Dietary ω-3 LCPUFA decreased retinal neovascular lesions in Vldlr^−/− mice. Vldlr^−/− mice were fed either ω-3 or ω-6 LCPUFA-enriched diets from postnatal day (P) P1. (A) In Vldlr^−/− retinas, ω-3 LCPUFA induced gene expression of APN receptor adipoR1 but not Apn (n = 3 to 4 mice per group). Unpaired t-test. (B) Increased AdipoR1 mRNA levels in Vldlr^−/− versus Vldlr^+/+ retinas from postnatal day 3 to 17. Unpaired t-test. (C) At P16, retinal neovascularization was examined. 3D reconstruction demonstrated blood vessels invading from the OPL toward RPE; representative images of neovascular lesion (200× magnification). (D) Representative images of isolectin-stained vessels (red) in retinal whole mounts. (E) Dietary ω-3 versus ω-6 LCPUFA supplementation decreased the number and total lesion area of neovascular lesions (n = 7 to 10 mice per group).
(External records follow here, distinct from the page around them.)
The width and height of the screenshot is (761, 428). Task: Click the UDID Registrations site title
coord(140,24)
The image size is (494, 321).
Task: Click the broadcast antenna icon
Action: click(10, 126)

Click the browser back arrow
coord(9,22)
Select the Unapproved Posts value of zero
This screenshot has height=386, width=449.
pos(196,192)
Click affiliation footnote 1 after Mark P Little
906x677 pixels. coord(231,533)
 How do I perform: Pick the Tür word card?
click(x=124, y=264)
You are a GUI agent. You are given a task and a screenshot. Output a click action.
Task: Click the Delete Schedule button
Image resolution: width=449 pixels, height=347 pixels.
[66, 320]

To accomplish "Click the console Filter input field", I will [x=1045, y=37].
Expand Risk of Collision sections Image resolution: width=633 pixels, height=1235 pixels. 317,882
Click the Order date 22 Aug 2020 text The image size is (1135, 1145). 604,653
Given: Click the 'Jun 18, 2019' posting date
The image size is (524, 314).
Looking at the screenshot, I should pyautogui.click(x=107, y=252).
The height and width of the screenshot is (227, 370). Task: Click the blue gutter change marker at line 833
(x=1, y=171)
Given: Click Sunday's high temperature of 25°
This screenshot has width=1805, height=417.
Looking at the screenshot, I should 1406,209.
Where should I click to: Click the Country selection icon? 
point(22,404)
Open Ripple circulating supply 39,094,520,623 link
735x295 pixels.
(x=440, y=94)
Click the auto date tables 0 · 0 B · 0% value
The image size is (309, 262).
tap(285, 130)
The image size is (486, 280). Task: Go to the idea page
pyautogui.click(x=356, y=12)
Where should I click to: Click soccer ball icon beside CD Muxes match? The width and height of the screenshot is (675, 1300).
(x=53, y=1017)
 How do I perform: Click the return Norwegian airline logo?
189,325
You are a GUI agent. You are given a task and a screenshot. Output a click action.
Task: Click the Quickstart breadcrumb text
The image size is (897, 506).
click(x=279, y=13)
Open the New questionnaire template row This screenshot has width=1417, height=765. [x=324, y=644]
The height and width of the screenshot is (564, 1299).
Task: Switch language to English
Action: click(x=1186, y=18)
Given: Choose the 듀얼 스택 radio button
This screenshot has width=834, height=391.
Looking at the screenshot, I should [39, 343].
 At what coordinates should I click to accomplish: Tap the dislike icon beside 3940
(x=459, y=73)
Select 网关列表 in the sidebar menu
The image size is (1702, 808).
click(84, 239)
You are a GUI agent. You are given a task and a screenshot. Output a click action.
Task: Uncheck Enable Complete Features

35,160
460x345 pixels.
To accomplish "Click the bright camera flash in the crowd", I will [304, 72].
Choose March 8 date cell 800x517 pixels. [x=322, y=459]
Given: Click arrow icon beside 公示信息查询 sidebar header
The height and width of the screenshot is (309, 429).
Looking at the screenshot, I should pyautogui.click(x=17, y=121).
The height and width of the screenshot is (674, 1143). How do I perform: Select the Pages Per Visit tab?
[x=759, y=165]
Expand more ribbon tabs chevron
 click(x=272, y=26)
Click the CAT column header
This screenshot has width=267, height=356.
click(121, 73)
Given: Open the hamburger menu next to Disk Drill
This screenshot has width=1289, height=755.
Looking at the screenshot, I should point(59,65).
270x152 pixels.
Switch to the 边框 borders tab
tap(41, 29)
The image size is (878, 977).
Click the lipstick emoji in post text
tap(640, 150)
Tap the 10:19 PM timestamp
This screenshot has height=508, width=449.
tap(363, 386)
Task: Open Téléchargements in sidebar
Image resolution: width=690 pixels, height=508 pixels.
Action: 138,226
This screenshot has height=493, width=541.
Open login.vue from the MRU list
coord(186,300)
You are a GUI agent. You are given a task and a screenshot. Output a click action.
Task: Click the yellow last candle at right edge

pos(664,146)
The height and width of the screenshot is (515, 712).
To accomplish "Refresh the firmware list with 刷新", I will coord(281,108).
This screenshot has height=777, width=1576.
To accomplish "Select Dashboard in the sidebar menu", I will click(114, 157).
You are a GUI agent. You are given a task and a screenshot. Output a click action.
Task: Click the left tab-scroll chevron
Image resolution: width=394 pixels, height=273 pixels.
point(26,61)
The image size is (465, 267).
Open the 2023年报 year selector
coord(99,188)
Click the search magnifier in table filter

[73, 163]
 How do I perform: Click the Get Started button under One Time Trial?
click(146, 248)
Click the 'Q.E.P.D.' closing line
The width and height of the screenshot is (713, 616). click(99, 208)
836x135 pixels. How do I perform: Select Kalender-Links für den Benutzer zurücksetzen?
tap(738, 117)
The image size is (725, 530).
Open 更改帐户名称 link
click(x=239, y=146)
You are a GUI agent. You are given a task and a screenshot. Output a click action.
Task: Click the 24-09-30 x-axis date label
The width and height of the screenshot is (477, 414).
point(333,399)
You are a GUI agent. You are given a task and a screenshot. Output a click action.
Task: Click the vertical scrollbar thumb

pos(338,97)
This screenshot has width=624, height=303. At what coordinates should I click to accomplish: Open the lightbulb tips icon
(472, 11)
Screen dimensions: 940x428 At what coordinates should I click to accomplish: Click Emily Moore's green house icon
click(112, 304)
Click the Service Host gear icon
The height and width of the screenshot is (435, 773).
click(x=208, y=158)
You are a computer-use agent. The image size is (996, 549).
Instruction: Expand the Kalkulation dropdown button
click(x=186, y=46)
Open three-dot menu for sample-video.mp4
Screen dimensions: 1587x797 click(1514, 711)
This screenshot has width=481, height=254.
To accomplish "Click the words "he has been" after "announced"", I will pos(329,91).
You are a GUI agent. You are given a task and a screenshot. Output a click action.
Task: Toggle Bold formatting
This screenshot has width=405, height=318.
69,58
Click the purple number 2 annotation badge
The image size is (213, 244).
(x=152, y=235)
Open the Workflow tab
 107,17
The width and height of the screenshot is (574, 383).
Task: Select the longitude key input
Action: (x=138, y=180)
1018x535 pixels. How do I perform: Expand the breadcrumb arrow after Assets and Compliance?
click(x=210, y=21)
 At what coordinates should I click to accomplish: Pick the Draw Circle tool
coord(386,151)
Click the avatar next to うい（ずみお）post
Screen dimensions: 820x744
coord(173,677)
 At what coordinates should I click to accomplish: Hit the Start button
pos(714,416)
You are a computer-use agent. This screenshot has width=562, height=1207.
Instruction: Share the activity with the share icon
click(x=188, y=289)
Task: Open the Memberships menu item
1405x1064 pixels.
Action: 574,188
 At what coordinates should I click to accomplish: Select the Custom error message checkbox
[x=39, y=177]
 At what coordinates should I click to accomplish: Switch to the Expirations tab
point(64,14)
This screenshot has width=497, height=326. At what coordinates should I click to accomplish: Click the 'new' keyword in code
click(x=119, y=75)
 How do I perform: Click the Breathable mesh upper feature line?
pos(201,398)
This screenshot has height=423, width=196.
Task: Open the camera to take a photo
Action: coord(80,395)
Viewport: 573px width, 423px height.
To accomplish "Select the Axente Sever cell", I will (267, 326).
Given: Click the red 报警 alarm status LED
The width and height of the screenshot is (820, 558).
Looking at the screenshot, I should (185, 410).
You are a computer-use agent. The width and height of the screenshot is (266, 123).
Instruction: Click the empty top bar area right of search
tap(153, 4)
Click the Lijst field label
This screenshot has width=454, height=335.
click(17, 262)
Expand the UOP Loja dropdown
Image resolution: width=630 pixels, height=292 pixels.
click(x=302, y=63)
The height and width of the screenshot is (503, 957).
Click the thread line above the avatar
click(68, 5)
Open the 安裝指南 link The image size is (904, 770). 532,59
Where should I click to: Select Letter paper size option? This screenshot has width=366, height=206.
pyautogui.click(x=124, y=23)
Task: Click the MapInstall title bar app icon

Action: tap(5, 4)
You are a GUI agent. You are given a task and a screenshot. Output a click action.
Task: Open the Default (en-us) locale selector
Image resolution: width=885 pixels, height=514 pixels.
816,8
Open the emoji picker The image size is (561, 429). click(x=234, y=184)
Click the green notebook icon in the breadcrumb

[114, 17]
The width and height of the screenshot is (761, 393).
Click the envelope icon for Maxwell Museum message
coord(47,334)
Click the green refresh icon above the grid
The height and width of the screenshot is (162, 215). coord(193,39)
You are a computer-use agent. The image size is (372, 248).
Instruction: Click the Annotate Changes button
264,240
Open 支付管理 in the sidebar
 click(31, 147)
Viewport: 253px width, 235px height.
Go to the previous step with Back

Unpaired t-test. (F) ω-3 versus ω-6 LCPUFA did not affect retinal Mmp2 and Mmp9 expression in Vldlr^−/− mice. Retinal IL-10 was increased in ω-3 LCPUFA-fed Vldlr^−/− mice. n = 3 to 4 mice per group. Unpaired t-test. (G) Change in IL-10 in Vldlr^−/− mice treated with either 50 mg/kg adipoRon or vehicle from P3 to 15. n = 3 to 4 retinas per group. (H) In the model of laser-induced CNV, there was no change in IL-10 expression in choroidal-retinal complex from WT mice fed ω-3 versus ω-6 LCPUFA-enriched diets. n = 3 mice per group. Unpaired t-test.